Candidatos que son altamente polarizantes se encargan de dividir y no de unir: Donald Trump, Jair Bolsonaro, Boris Johnson, Andrés Manuel López Obrador, entre otros. Su capital político consiste en atacar más que en políticas públicas fundamentadas. Al incitar la división se dificulta la gobernabilidad. Las elecciones impulsadas por electores radicalizados producen funcionarios que priorizan el mantenimiento de su base política y no gobierno eficientes. Tomemos el caso mexicano: desde inicio de su presidencia, López Obrador se ha encargado de amenazar y desestimar a instituciones como el Instituto Nacional Electoral, la prensa, académicos, al mismo tiempo que ha incrementado su control sobre el presupuesto y el acceso a la información. Esta misma situación se ha repetido en otros países como Estados Unidos, Brasil y Venezuela.
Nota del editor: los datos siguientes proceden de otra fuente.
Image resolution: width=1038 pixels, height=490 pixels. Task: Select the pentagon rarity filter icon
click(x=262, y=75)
Este extremismo incentiva un enfoque de política pública de suma cero, obstaculizando nuestra capacidad para abordar problemas importantes que requieren soluciones meditadas y que son sustituidas muchas veces por problemas superfluos. Trump utilizó Twitter para promover su fuerza política. López Obrador ha hecho lo mismo por medio de las mañaneras, las ha usado efectivamente para minimizar su ausencia de resultados en seguridad, empleo, salud, etc. La gran mayoría de estos gobernantes se consideran también como la respuesta a los daños que se han infligido sobre la población por años. Esto los inmuniza del escrutinio, de las críticas e incluso de entregar resultados tangibles.
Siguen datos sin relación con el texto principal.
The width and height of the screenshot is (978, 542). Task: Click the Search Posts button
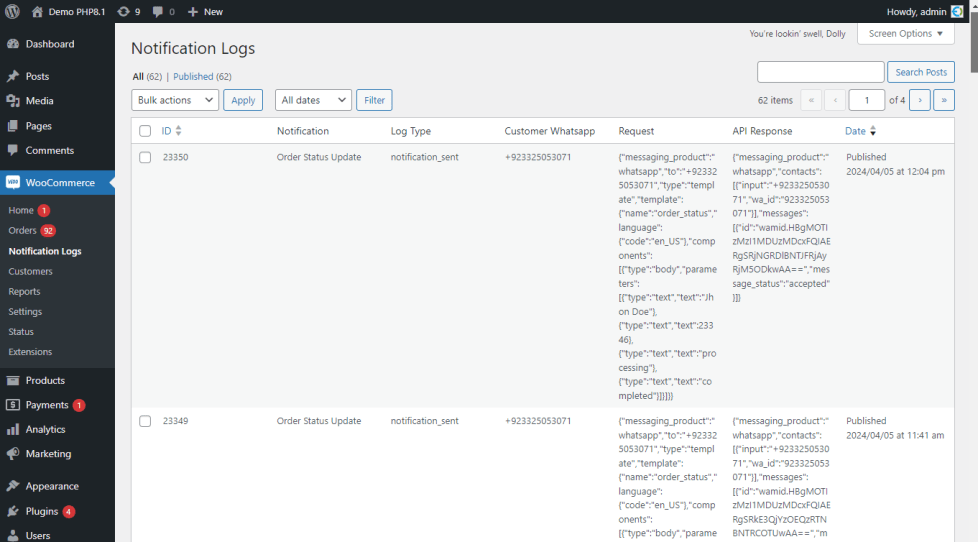pos(920,72)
El 1 de septiembre, López Obrador ofreció su tercer informe presidencial. Sin embargo, la realidad es que poco ha cambiado en México desde el 2018: la falta de rendición de cuentas es rampante; la capacidad institucional es pobre, el acceso a la justicia es inadecuado y la inseguridad sigue en franco deterioro.
Si queremos cambiar el ciclo interminable de polarización e indignación, todos tenemos que hacer nuestra parte. Conocemos las consecuencias de la inacción. La reforma estructural del Estado y de nuestro sistema político es un paso necesario, pero también debemos exigir a nuestros funcionarios electos estándares más altos. Los candidatos que apoyan el compromiso, la negociación y la búsqueda de puntos en común no deben ser castigados en las urnas para favorecer a aquellos que polarizan. Ahora es cuando debemos de tomar las difíciles decisiones necesarias para romper el control de la polarización y refundar un sistema político y Estado funcional. No dejemos en manos de los políticos arreglar un sistema que les queda bien.